» **Stated task**: Format the records from the line containing "At what coordinates" through the line containing "click(x=23, y=269)" as a numbered list, including both of those lines and skipping blank lines. Leave the pictures out of your answer.

» **Supplied material**:
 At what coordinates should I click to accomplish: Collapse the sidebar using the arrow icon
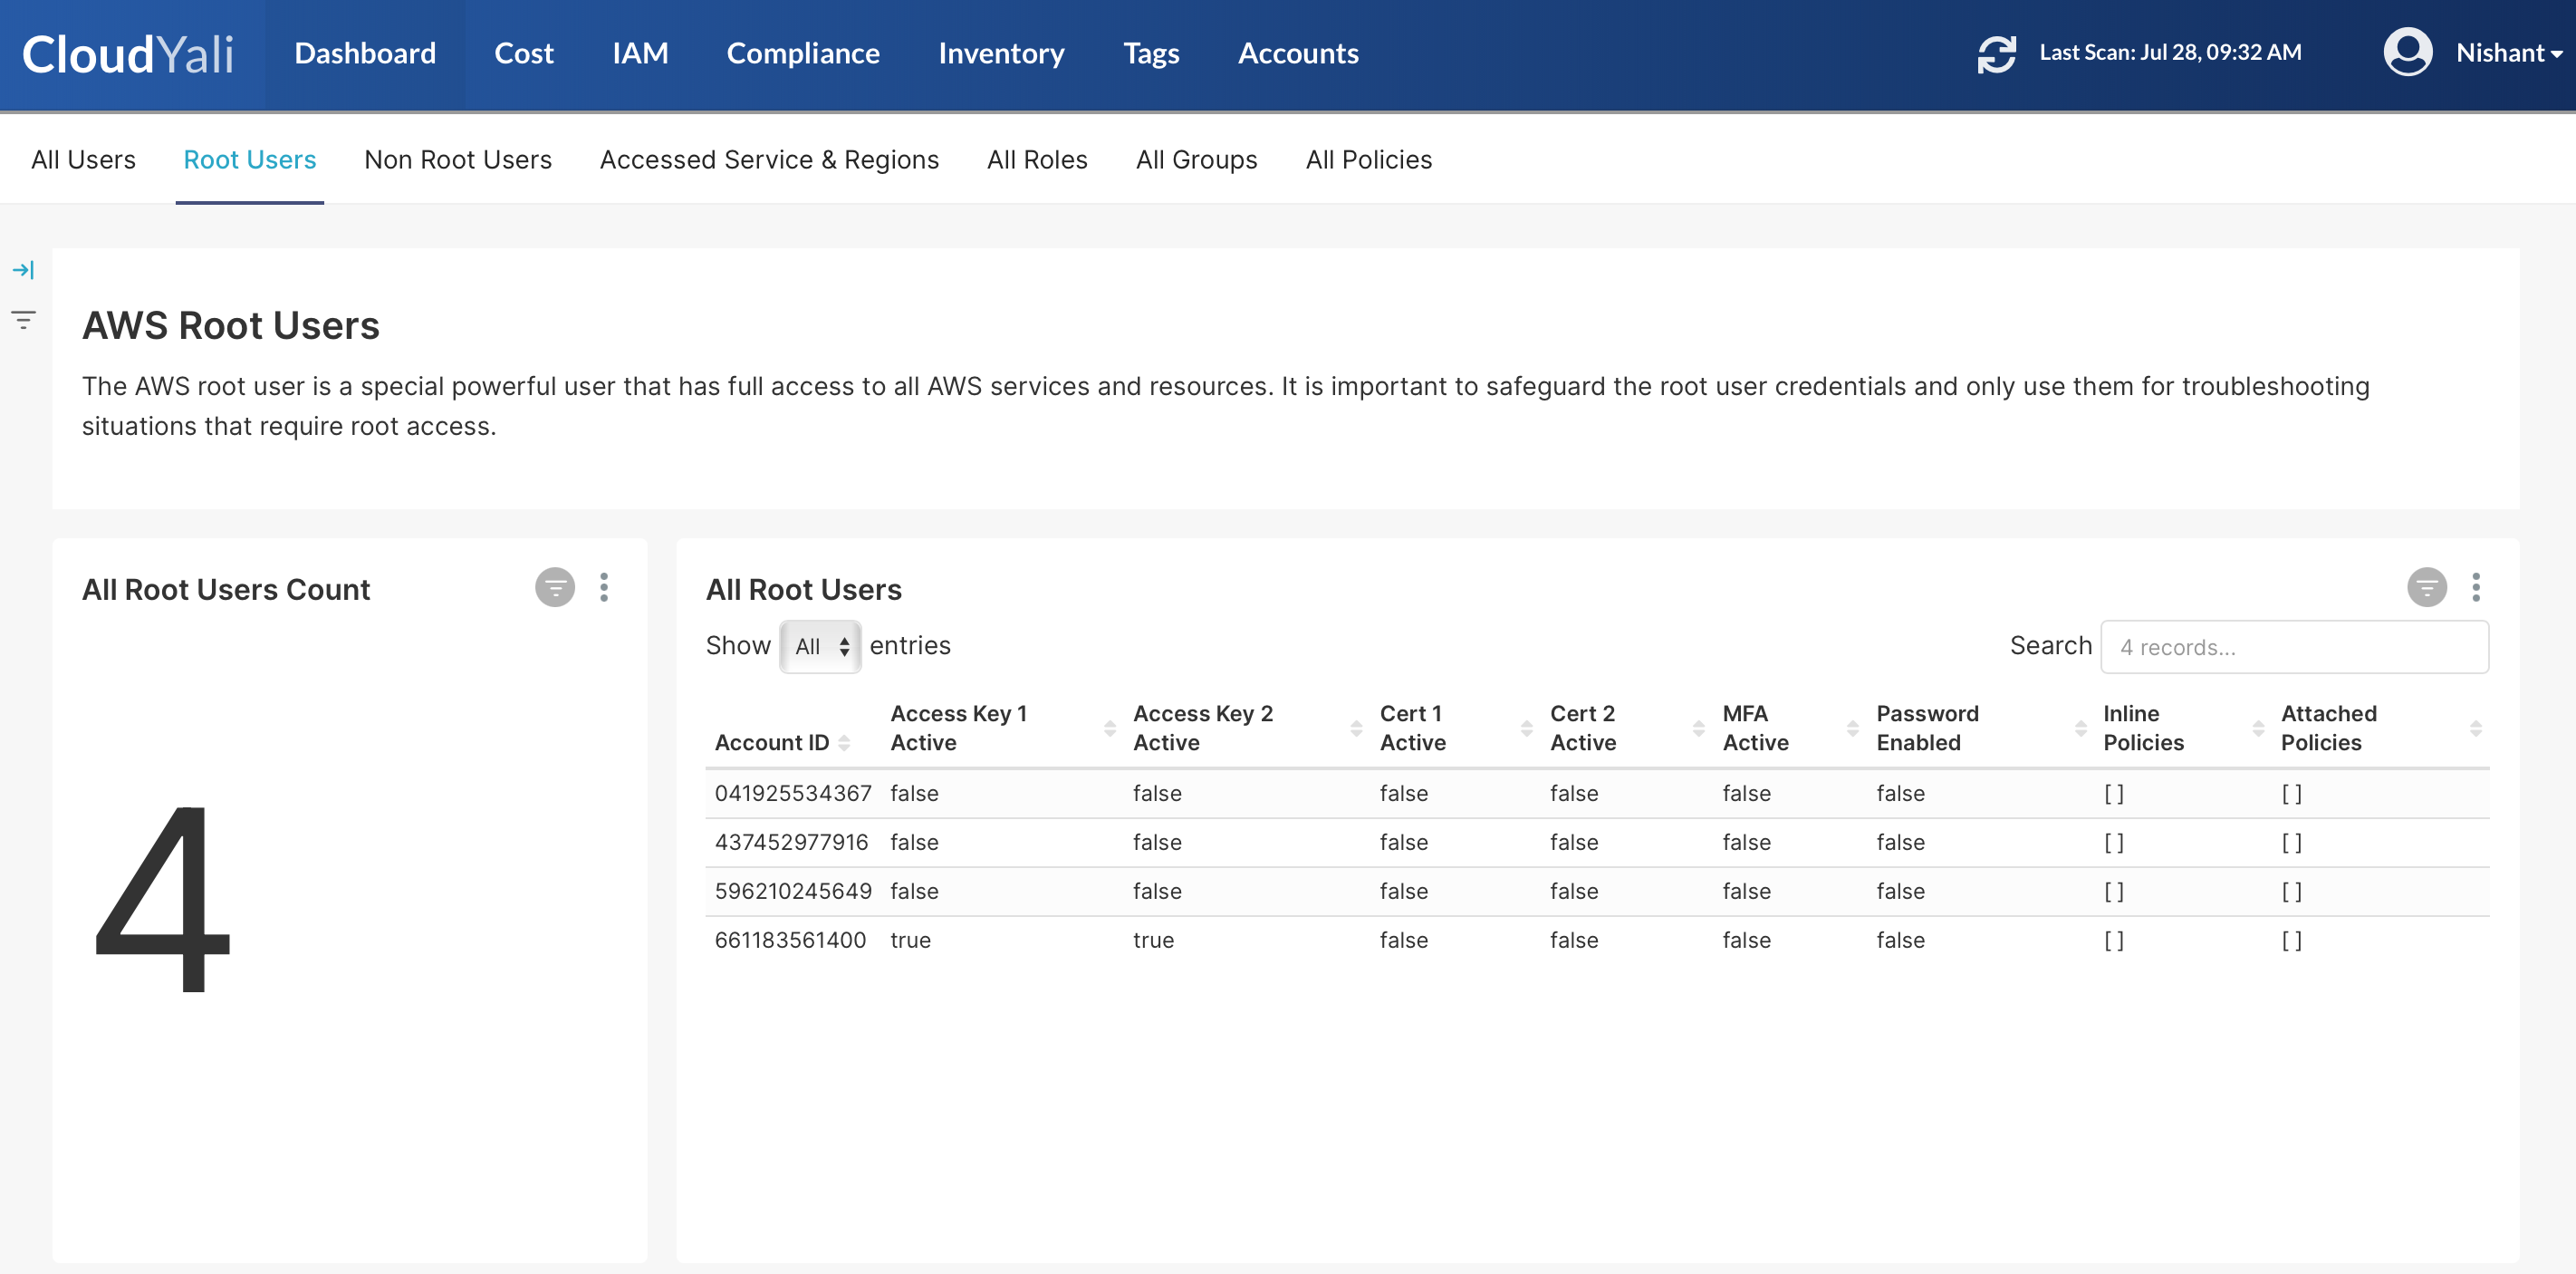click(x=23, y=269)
==
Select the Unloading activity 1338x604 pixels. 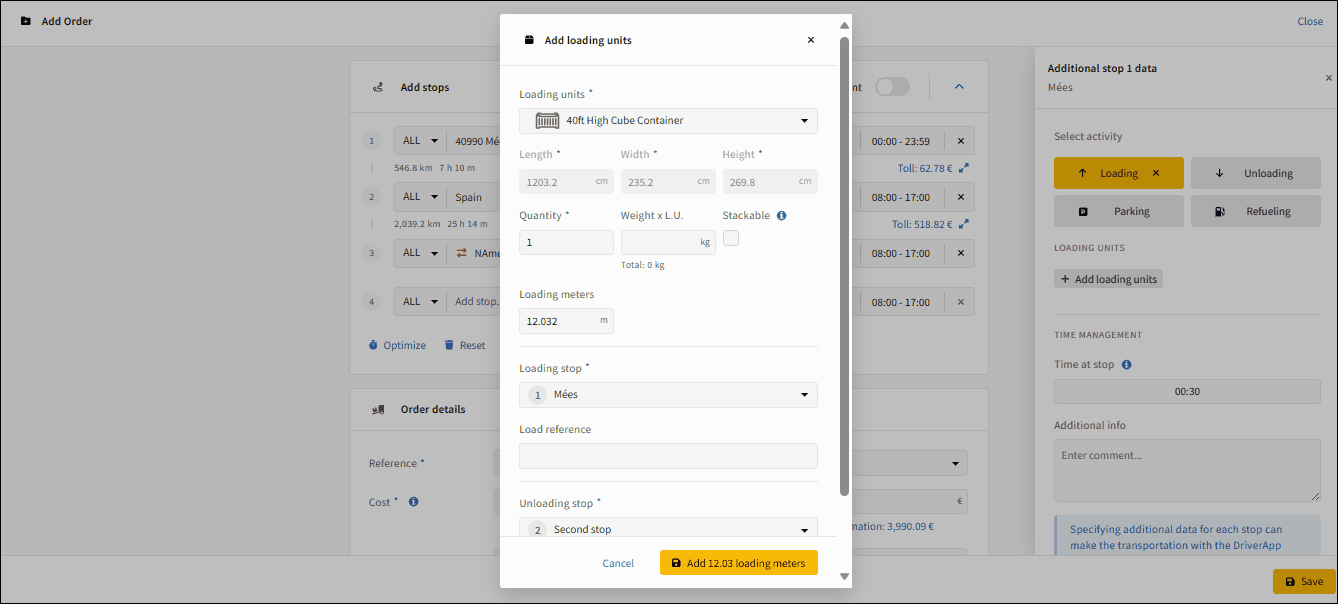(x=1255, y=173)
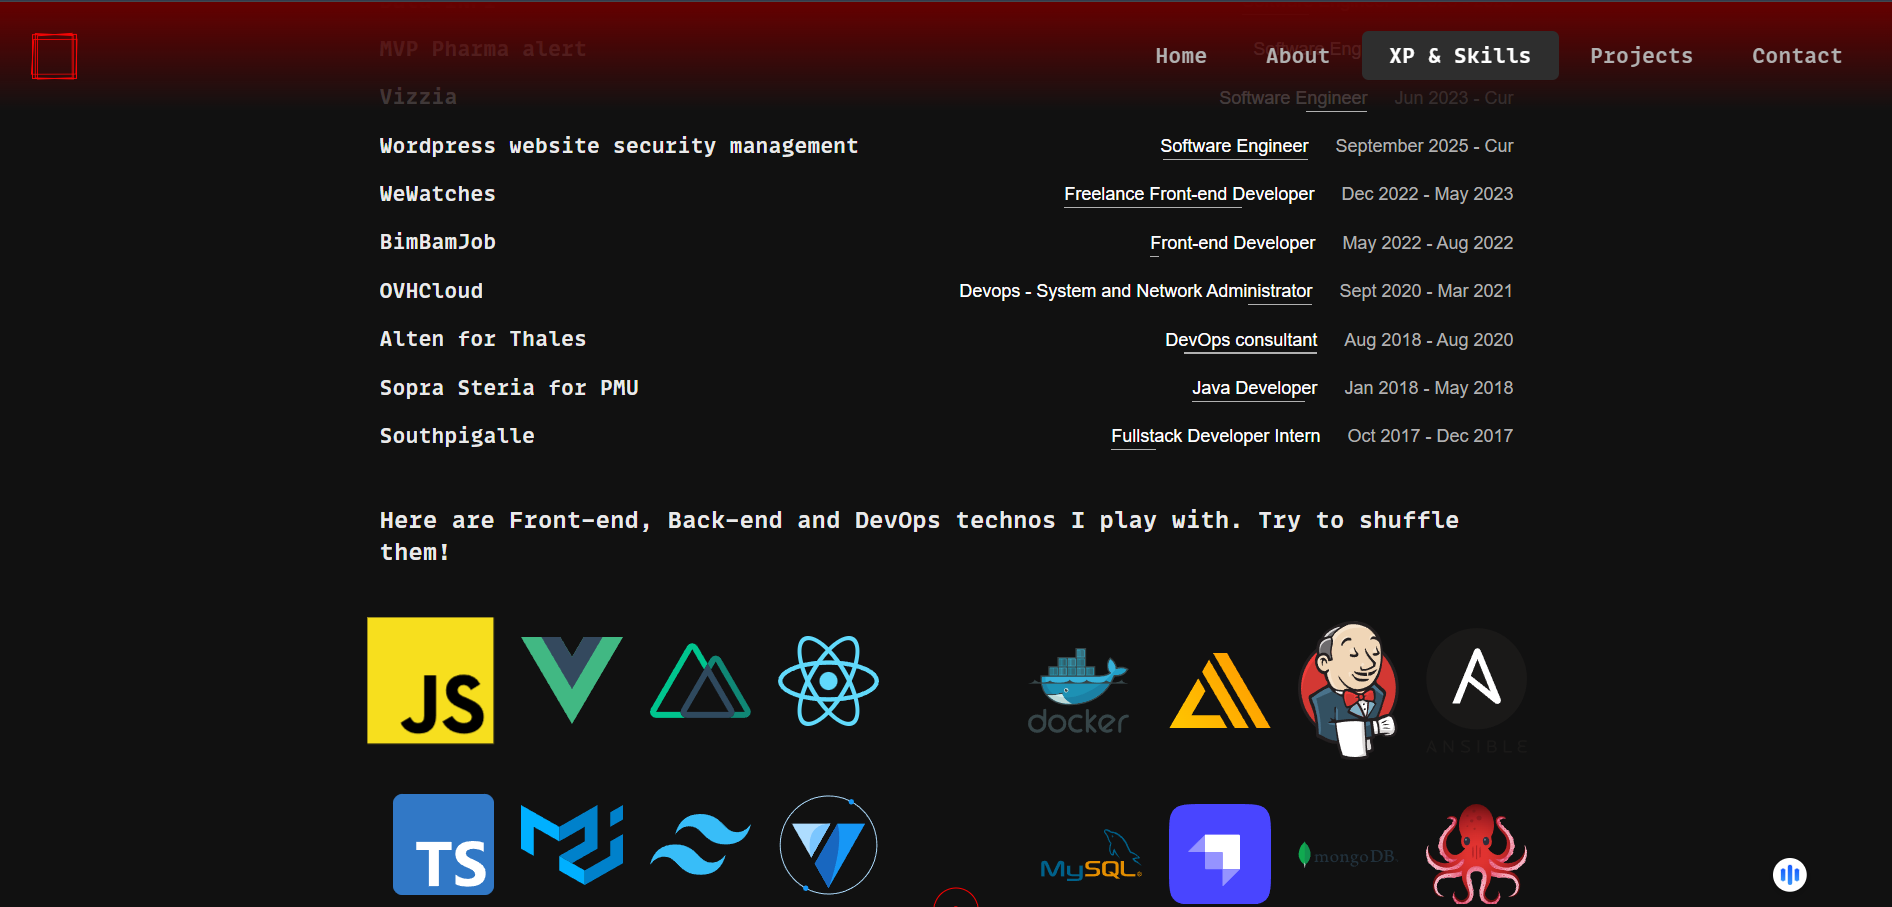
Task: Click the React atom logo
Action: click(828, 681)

» **Output of the task**:
1.  At what coordinates should I click to accomplish: Collapse the sidebar using the arrow icon
2. click(x=23, y=269)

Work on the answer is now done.